Recast every line of the listing below as an item in a JSON list of strings, one string per line and no entries for blank lines.

[Start]

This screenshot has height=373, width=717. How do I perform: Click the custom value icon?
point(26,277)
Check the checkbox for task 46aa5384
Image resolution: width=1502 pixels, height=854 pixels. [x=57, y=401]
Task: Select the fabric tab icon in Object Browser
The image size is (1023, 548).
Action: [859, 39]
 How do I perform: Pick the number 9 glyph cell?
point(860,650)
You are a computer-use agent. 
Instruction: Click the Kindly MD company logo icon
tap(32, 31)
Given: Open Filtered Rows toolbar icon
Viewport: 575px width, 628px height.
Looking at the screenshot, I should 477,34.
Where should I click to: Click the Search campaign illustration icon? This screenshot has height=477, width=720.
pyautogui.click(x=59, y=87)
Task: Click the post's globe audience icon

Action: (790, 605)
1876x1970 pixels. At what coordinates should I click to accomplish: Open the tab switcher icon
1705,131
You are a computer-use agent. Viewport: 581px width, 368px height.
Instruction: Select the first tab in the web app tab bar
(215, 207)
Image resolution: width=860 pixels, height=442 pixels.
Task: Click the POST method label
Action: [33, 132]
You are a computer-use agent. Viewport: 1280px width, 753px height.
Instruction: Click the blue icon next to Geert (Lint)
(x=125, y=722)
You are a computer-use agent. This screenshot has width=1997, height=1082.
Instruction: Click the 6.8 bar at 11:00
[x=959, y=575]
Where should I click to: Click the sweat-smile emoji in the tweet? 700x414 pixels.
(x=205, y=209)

[End]

:: COMPLETED TASK ::
[
  "This screenshot has height=373, width=717. How do I perform: Click the custom value icon?",
  "point(26,277)",
  "Check the checkbox for task 46aa5384",
  "Image resolution: width=1502 pixels, height=854 pixels. [x=57, y=401]",
  "Task: Select the fabric tab icon in Object Browser",
  "The image size is (1023, 548).",
  "Action: [859, 39]",
  " How do I perform: Pick the number 9 glyph cell?",
  "point(860,650)",
  "You are a computer-use agent. ",
  "Instruction: Click the Kindly MD company logo icon",
  "tap(32, 31)",
  "Given: Open Filtered Rows toolbar icon",
  "Viewport: 575px width, 628px height.",
  "Looking at the screenshot, I should 477,34.",
  "Where should I click to: Click the Search campaign illustration icon? This screenshot has height=477, width=720.",
  "pyautogui.click(x=59, y=87)",
  "Task: Click the post's globe audience icon",
  "Action: (790, 605)",
  "1876x1970 pixels. At what coordinates should I click to accomplish: Open the tab switcher icon",
  "1705,131",
  "You are a computer-use agent. Viewport: 581px width, 368px height.",
  "Instruction: Select the first tab in the web app tab bar",
  "(215, 207)",
  "Image resolution: width=860 pixels, height=442 pixels.",
  "Task: Click the POST method label",
  "Action: [33, 132]",
  "You are a computer-use agent. Viewport: 1280px width, 753px height.",
  "Instruction: Click the blue icon next to Geert (Lint)",
  "(x=125, y=722)",
  "You are a computer-use agent. This screenshot has width=1997, height=1082.",
  "Instruction: Click the 6.8 bar at 11:00",
  "[x=959, y=575]",
  "Where should I click to: Click the sweat-smile emoji in the tweet? 700x414 pixels.",
  "(x=205, y=209)"
]